(Data entries)

★ ★ ★

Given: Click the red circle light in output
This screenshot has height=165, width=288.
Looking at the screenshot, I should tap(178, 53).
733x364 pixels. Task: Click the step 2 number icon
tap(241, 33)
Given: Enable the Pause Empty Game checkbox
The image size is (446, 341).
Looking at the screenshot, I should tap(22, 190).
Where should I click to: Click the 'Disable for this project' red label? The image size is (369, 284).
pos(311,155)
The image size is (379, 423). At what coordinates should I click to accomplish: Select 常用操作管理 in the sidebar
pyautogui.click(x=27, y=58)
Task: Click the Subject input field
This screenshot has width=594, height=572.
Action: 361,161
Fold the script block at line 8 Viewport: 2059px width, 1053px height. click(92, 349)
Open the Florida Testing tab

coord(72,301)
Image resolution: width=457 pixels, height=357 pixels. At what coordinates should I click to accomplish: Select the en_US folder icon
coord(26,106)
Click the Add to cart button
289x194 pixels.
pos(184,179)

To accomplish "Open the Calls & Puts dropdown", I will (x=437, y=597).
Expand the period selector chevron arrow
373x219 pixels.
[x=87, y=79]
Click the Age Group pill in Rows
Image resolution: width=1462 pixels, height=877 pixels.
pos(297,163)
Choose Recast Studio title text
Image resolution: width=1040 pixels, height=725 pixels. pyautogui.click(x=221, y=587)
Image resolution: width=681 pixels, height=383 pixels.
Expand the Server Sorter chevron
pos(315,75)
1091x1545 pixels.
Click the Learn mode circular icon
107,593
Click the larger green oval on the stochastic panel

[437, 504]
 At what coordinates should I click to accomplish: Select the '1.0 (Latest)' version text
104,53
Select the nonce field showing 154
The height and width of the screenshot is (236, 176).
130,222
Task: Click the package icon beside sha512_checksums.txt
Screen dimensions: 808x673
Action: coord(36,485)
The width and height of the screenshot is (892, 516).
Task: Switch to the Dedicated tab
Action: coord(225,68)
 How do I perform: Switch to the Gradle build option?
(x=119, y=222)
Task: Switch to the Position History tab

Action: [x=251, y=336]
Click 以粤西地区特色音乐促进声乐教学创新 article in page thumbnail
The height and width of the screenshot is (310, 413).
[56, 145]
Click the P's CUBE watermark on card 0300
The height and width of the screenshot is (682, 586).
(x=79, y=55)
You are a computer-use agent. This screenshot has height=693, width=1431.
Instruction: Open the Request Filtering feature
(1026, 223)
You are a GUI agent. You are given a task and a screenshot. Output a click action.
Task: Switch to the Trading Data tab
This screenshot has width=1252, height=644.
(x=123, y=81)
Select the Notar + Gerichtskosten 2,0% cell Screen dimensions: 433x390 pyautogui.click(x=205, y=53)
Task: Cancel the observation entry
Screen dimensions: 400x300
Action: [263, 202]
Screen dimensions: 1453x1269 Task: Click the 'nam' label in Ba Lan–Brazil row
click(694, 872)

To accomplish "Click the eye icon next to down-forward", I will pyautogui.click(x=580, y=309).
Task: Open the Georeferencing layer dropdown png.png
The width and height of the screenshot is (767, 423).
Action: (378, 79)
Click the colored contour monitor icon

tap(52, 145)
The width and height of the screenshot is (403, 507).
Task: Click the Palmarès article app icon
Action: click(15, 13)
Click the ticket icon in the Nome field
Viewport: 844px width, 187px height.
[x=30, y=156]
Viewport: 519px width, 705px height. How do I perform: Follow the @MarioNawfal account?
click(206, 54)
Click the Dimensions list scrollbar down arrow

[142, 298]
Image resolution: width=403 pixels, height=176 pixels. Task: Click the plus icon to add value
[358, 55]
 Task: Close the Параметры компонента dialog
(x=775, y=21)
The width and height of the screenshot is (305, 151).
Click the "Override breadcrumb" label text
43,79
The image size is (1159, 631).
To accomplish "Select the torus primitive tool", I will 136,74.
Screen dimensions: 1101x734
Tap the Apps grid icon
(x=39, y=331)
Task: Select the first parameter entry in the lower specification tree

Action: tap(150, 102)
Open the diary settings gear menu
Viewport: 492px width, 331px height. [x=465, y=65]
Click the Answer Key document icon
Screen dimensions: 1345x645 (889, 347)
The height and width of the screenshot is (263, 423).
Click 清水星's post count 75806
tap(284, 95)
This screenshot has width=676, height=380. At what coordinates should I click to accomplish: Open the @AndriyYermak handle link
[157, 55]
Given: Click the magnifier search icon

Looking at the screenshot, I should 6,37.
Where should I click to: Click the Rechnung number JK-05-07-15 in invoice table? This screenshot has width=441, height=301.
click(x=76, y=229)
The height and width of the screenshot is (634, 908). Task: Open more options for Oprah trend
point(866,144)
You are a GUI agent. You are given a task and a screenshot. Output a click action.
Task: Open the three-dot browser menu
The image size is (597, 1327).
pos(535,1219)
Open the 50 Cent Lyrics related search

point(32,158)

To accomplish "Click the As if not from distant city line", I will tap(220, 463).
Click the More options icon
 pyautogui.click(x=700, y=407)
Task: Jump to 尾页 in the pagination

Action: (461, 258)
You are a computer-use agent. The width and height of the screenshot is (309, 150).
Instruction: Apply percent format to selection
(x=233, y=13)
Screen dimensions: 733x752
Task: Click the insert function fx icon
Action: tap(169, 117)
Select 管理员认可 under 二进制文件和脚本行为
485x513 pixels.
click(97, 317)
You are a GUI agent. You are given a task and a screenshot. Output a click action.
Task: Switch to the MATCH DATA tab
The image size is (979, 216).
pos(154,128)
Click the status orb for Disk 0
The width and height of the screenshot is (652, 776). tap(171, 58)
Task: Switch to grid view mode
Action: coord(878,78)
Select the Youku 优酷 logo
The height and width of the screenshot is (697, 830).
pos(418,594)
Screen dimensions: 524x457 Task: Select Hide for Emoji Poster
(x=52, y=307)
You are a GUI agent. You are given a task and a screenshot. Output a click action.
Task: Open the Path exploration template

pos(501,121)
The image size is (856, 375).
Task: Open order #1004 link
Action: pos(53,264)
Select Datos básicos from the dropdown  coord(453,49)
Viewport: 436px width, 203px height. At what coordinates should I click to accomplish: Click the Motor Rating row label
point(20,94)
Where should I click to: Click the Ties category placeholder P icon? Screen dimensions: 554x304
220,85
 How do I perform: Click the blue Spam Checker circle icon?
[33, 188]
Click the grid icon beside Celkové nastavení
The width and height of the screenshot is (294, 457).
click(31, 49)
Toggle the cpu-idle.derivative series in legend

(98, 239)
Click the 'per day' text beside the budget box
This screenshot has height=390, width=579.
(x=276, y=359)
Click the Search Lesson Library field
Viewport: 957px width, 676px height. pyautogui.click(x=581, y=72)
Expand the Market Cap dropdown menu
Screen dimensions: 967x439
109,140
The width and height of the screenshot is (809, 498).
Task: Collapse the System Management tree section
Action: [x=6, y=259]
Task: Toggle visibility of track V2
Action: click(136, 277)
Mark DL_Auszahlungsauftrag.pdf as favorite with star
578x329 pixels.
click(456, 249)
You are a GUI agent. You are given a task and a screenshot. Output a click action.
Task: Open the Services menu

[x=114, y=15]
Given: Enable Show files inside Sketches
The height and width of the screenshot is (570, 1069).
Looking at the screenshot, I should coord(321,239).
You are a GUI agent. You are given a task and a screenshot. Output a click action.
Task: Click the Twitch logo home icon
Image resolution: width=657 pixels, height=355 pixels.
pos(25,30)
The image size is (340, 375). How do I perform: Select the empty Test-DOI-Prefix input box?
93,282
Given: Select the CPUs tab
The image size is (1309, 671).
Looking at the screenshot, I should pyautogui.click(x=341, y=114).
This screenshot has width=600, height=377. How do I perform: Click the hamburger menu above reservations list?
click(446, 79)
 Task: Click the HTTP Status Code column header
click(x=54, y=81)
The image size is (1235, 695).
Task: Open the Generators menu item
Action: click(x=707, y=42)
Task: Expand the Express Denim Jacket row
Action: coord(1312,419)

★ ★ ★

- **WORK ITEM**: Give an exact transcription of the data shown above.

- **SOLVED PROBLEM**:
Given: Click the red circle light in output
This screenshot has height=165, width=288.
Looking at the screenshot, I should tap(178, 53).
733x364 pixels. Task: Click the step 2 number icon
tap(241, 33)
Given: Enable the Pause Empty Game checkbox
The image size is (446, 341).
Looking at the screenshot, I should tap(22, 190).
Where should I click to: Click the 'Disable for this project' red label? The image size is (369, 284).
pos(311,155)
The image size is (379, 423). At what coordinates should I click to accomplish: Select 常用操作管理 in the sidebar
pyautogui.click(x=27, y=58)
Task: Click the Subject input field
This screenshot has width=594, height=572.
Action: 361,161
Fold the script block at line 8 Viewport: 2059px width, 1053px height. click(92, 349)
Open the Florida Testing tab

coord(72,301)
Image resolution: width=457 pixels, height=357 pixels. At what coordinates should I click to accomplish: Select the en_US folder icon
coord(26,106)
Click the Add to cart button
289x194 pixels.
pos(184,179)

To accomplish "Open the Calls & Puts dropdown", I will (x=437, y=597).
Expand the period selector chevron arrow
373x219 pixels.
[x=87, y=79]
Click the Age Group pill in Rows
Image resolution: width=1462 pixels, height=877 pixels.
pos(297,163)
Choose Recast Studio title text
Image resolution: width=1040 pixels, height=725 pixels. pyautogui.click(x=221, y=587)
Image resolution: width=681 pixels, height=383 pixels.
Expand the Server Sorter chevron
pos(315,75)
1091x1545 pixels.
Click the Learn mode circular icon
107,593
Click the larger green oval on the stochastic panel

[437, 504]
 At what coordinates should I click to accomplish: Select the '1.0 (Latest)' version text
104,53
Select the nonce field showing 154
The height and width of the screenshot is (236, 176).
130,222
Task: Click the package icon beside sha512_checksums.txt
Screen dimensions: 808x673
Action: coord(36,485)
The width and height of the screenshot is (892, 516).
Task: Switch to the Dedicated tab
Action: coord(225,68)
 How do I perform: Switch to the Gradle build option?
(x=119, y=222)
Task: Switch to the Position History tab

Action: [x=251, y=336]
Click 以粤西地区特色音乐促进声乐教学创新 article in page thumbnail
The height and width of the screenshot is (310, 413).
[56, 145]
Click the P's CUBE watermark on card 0300
The height and width of the screenshot is (682, 586).
(x=79, y=55)
You are a computer-use agent. This screenshot has height=693, width=1431.
Instruction: Open the Request Filtering feature
(1026, 223)
You are a GUI agent. You are given a task and a screenshot. Output a click action.
Task: Switch to the Trading Data tab
This screenshot has width=1252, height=644.
(x=123, y=81)
Select the Notar + Gerichtskosten 2,0% cell Screen dimensions: 433x390 pyautogui.click(x=205, y=53)
Task: Cancel the observation entry
Screen dimensions: 400x300
Action: [263, 202]
Screen dimensions: 1453x1269 Task: Click the 'nam' label in Ba Lan–Brazil row
click(694, 872)

To accomplish "Click the eye icon next to down-forward", I will pyautogui.click(x=580, y=309).
Task: Open the Georeferencing layer dropdown png.png
The width and height of the screenshot is (767, 423).
Action: (378, 79)
Click the colored contour monitor icon

tap(52, 145)
The width and height of the screenshot is (403, 507).
Task: Click the Palmarès article app icon
Action: click(15, 13)
Click the ticket icon in the Nome field
Viewport: 844px width, 187px height.
[x=30, y=156]
Viewport: 519px width, 705px height. How do I perform: Follow the @MarioNawfal account?
click(206, 54)
Click the Dimensions list scrollbar down arrow

[142, 298]
Image resolution: width=403 pixels, height=176 pixels. Task: Click the plus icon to add value
[358, 55]
 Task: Close the Параметры компонента dialog
(x=775, y=21)
The width and height of the screenshot is (305, 151).
Click the "Override breadcrumb" label text
43,79
The image size is (1159, 631).
To accomplish "Select the torus primitive tool", I will 136,74.
Screen dimensions: 1101x734
Tap the Apps grid icon
(x=39, y=331)
Task: Select the first parameter entry in the lower specification tree

Action: tap(150, 102)
Open the diary settings gear menu
Viewport: 492px width, 331px height. [x=465, y=65]
Click the Answer Key document icon
Screen dimensions: 1345x645 (889, 347)
The height and width of the screenshot is (263, 423).
Click 清水星's post count 75806
tap(284, 95)
This screenshot has width=676, height=380. At what coordinates should I click to accomplish: Open the @AndriyYermak handle link
[157, 55]
Given: Click the magnifier search icon

Looking at the screenshot, I should 6,37.
Where should I click to: Click the Rechnung number JK-05-07-15 in invoice table? This screenshot has width=441, height=301.
click(x=76, y=229)
The height and width of the screenshot is (634, 908). Task: Open more options for Oprah trend
point(866,144)
You are a GUI agent. You are given a task and a screenshot. Output a click action.
Task: Open the three-dot browser menu
The image size is (597, 1327).
pos(535,1219)
Open the 50 Cent Lyrics related search

point(32,158)

To accomplish "Click the As if not from distant city line", I will tap(220, 463).
Click the More options icon
 pyautogui.click(x=700, y=407)
Task: Jump to 尾页 in the pagination

Action: (461, 258)
You are a computer-use agent. The width and height of the screenshot is (309, 150).
Instruction: Apply percent format to selection
(x=233, y=13)
Screen dimensions: 733x752
Task: Click the insert function fx icon
Action: tap(169, 117)
Select 管理员认可 under 二进制文件和脚本行为
485x513 pixels.
click(97, 317)
You are a GUI agent. You are given a task and a screenshot. Output a click action.
Task: Switch to the MATCH DATA tab
The image size is (979, 216).
pos(154,128)
Click the status orb for Disk 0
The width and height of the screenshot is (652, 776). tap(171, 58)
Task: Switch to grid view mode
Action: coord(878,78)
Select the Youku 优酷 logo
The height and width of the screenshot is (697, 830).
pos(418,594)
Screen dimensions: 524x457 Task: Select Hide for Emoji Poster
(x=52, y=307)
You are a GUI agent. You are given a task and a screenshot. Output a click action.
Task: Open the Path exploration template

pos(501,121)
The image size is (856, 375).
Task: Open order #1004 link
Action: pos(53,264)
Select Datos básicos from the dropdown  coord(453,49)
Viewport: 436px width, 203px height. At what coordinates should I click to accomplish: Click the Motor Rating row label
point(20,94)
Where should I click to: Click the Ties category placeholder P icon? Screen dimensions: 554x304
220,85
 How do I perform: Click the blue Spam Checker circle icon?
[33, 188]
Click the grid icon beside Celkové nastavení
The width and height of the screenshot is (294, 457).
click(31, 49)
Toggle the cpu-idle.derivative series in legend

(98, 239)
Click the 'per day' text beside the budget box
This screenshot has height=390, width=579.
(x=276, y=359)
Click the Search Lesson Library field
Viewport: 957px width, 676px height. pyautogui.click(x=581, y=72)
Expand the Market Cap dropdown menu
Screen dimensions: 967x439
109,140
The width and height of the screenshot is (809, 498).
Task: Collapse the System Management tree section
Action: [x=6, y=259]
Task: Toggle visibility of track V2
Action: click(136, 277)
Mark DL_Auszahlungsauftrag.pdf as favorite with star
578x329 pixels.
click(456, 249)
You are a GUI agent. You are given a task and a screenshot. Output a click action.
Task: Open the Services menu

[x=114, y=15]
Given: Enable Show files inside Sketches
The height and width of the screenshot is (570, 1069).
Looking at the screenshot, I should coord(321,239).
You are a GUI agent. You are given a task and a screenshot. Output a click action.
Task: Click the Twitch logo home icon
Image resolution: width=657 pixels, height=355 pixels.
pos(25,30)
The image size is (340, 375). How do I perform: Select the empty Test-DOI-Prefix input box?
93,282
Given: Select the CPUs tab
The image size is (1309, 671).
Looking at the screenshot, I should pyautogui.click(x=341, y=114).
This screenshot has width=600, height=377. How do I perform: Click the hamburger menu above reservations list?
click(446, 79)
 Task: Click the HTTP Status Code column header
click(x=54, y=81)
The image size is (1235, 695).
Task: Open the Generators menu item
Action: click(x=707, y=42)
Task: Expand the Express Denim Jacket row
Action: coord(1312,419)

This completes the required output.